A Few Questions About Windows Live Security

Because a lot of people, myself included, are experiencing a dramatic increase in spam traffic of both email and friend requests, I decided to do some investigating. And, what I have found concerns me greatly. I am experiencing some serious issues with Windows Live security, and I have some questions that I hope someone can answer.

Maybe this has been brought up before, and maybe there are reasons for this, but I am confused about the settings I have in my Windows Live account. They do not appear to be doing what I think they should be doing.

I have a couple alternate Windows Live accounts. I use these for various reasons. Some of those reasons are for testing things like what I am about to describe.  This is necessary because there is no proxy setting available to view your profile as another user sees it. So you must create another user to fill this role and log in as that user to view your main profile.

Now, I have tested these things with alternate ID’s that are both on my network and not on my network. I thought that maybe linking these Live IDs might have something to do with this so I unlinked them. I thought it might have something to do with an issue that being Windows Live Messenger contact requires you to expose your email to the friend. So, I deleted the alternate ID from my Messenger contacts too. 

I have removed the Personal e-mail and Personal IM and set the contact information to be viewable by “Just me”  for my personal account and the alternate. I cannot think of anything else to change to remove the option to “send e-mail."

Regardless of these changes, no matter what I have done I cannot block my email from being obtained through the Windows Live website. No matter how I set this up, in every case my alternate ID was able to see my main profile email simply by clicking on my user tile/picture on my profile and selecting “send e-mail.” Now, the interesting thing is that the “Just me" permission does effectively block the email from showing on the left hand side in the contact information area because it blocks the whole section.

Yet, somehow, this can be done.
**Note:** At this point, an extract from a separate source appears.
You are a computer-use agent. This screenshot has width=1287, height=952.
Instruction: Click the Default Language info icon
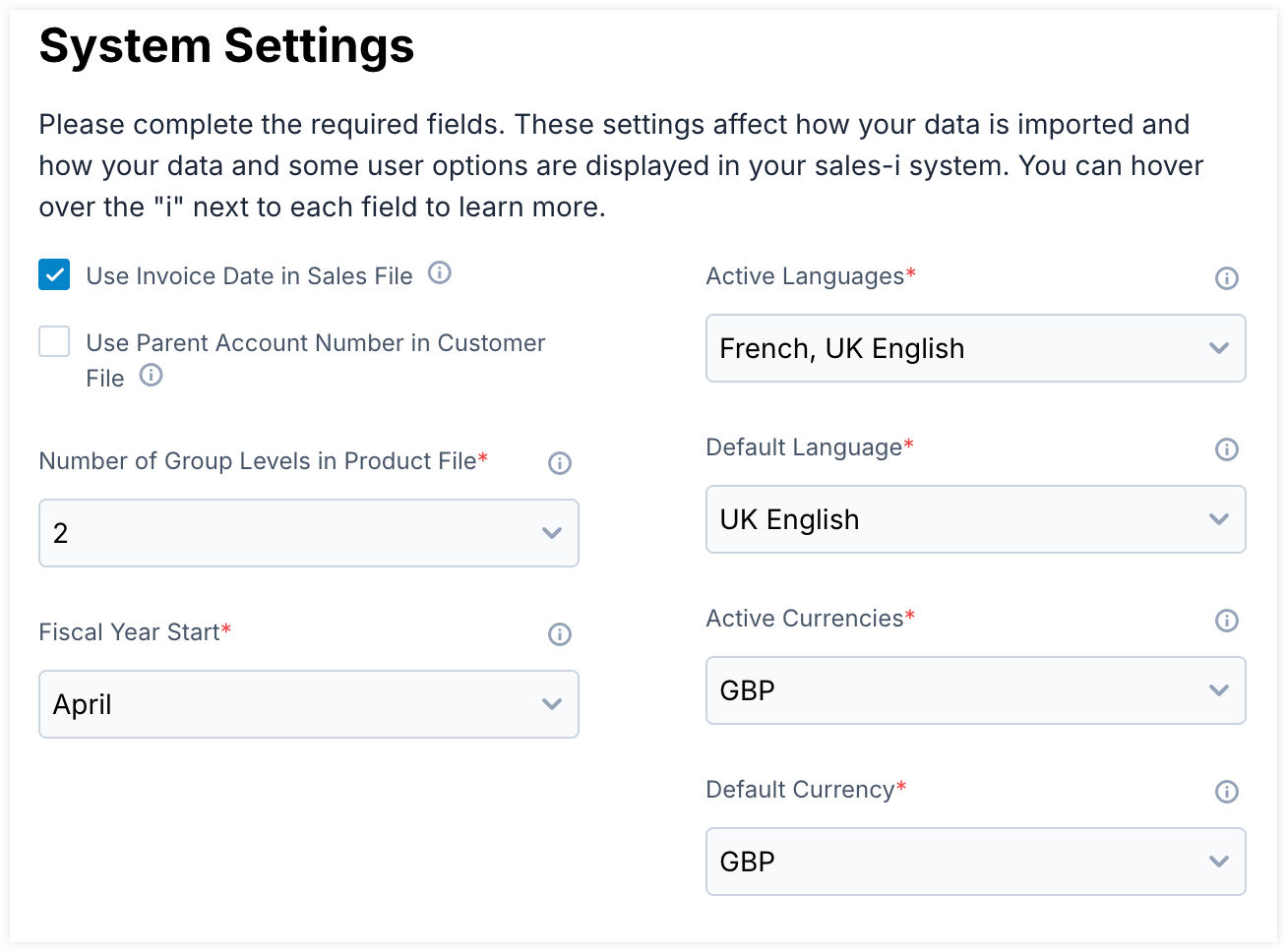1227,449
I have found a few accounts that do not have the send e-mail option available when I click their user tile/picture. And I wonder to myself, what did they do to enjoy this privilege? I wonder if these people are using Messenger? Is it possible that if you use Messenger that you are required to expose you e-mail to the world? Is it possible that their accounts are housed on a different server or they are older profiles that haven’t been changed? Is it possible that their profile were established before they started using Messenger?

So, I tried other things. I managed to get the “send e-mail” option to go away on an alternate ID if I set the profile picture to be visible to “Just me.” But that’s clearly not what these other people are doing. I can see their profile picture when I click on it. And when I do there is no “send e-mail.” So I then changed the setting to “My network.” But then the “send e-mail returns.” This is maddening and very frustrating.

It seems the objective is to give the user a sense of control over what information they expose, and to do this in the simplest way. Yet, it is somehow so complicated or it is just not working, that it seems like why bother? And while you can get a “sort of” security report in the People area of Live which shows you what a person can see, my main profile is not showing that contact information is visible. Yet e-mail – which is in contact information is clearly visible from the user icon. And now the whole world has my e-mail, and I have boatloads of new spam.

Another issue is the Windows Live ID.  This is typically an e-mail address. Some people are able to hide their Live ID. But mine seems to be stuck in “show it to the world” mode regardless of my permission settings. Is this because I use Messenger and they do not? Is the setting for this somewhere else that I have missed? Is it perhaps something set in Messenger? Is this something only I am seeing? Does it have something to do with my IP address? Or does Live know that my alternate IDs are really me? I don’t think so because most other things work the way I would expect.

So, in conclusion, I am concerned that the influx of spam emails, that started when I became active on Windows Live, happened because my e-mail is exposed. Who can see it, and who cannot see it? For those who have their e-mail hidden, how are they doing this? Is this a design feature or a design flaw? I thought it was safe to assume that my e-mail address was hidden. I have set up special contact categories for those who can view my contact information and those who can view my profile. I am left wondering what else doesn’t work the way I expect? So, can someone who actually knows how this works, and what the complications are, and what you have to do to get this set up correctly please make a blog about it so the rest of us can be assured that we are not sharing things we don’t intend on sharing – in particular – our emails – which we have gone to lengths to protect? I am assuming, based on my testing, that mine is exposed to pretty much everyone, and I thought that was one thing I was keeping private.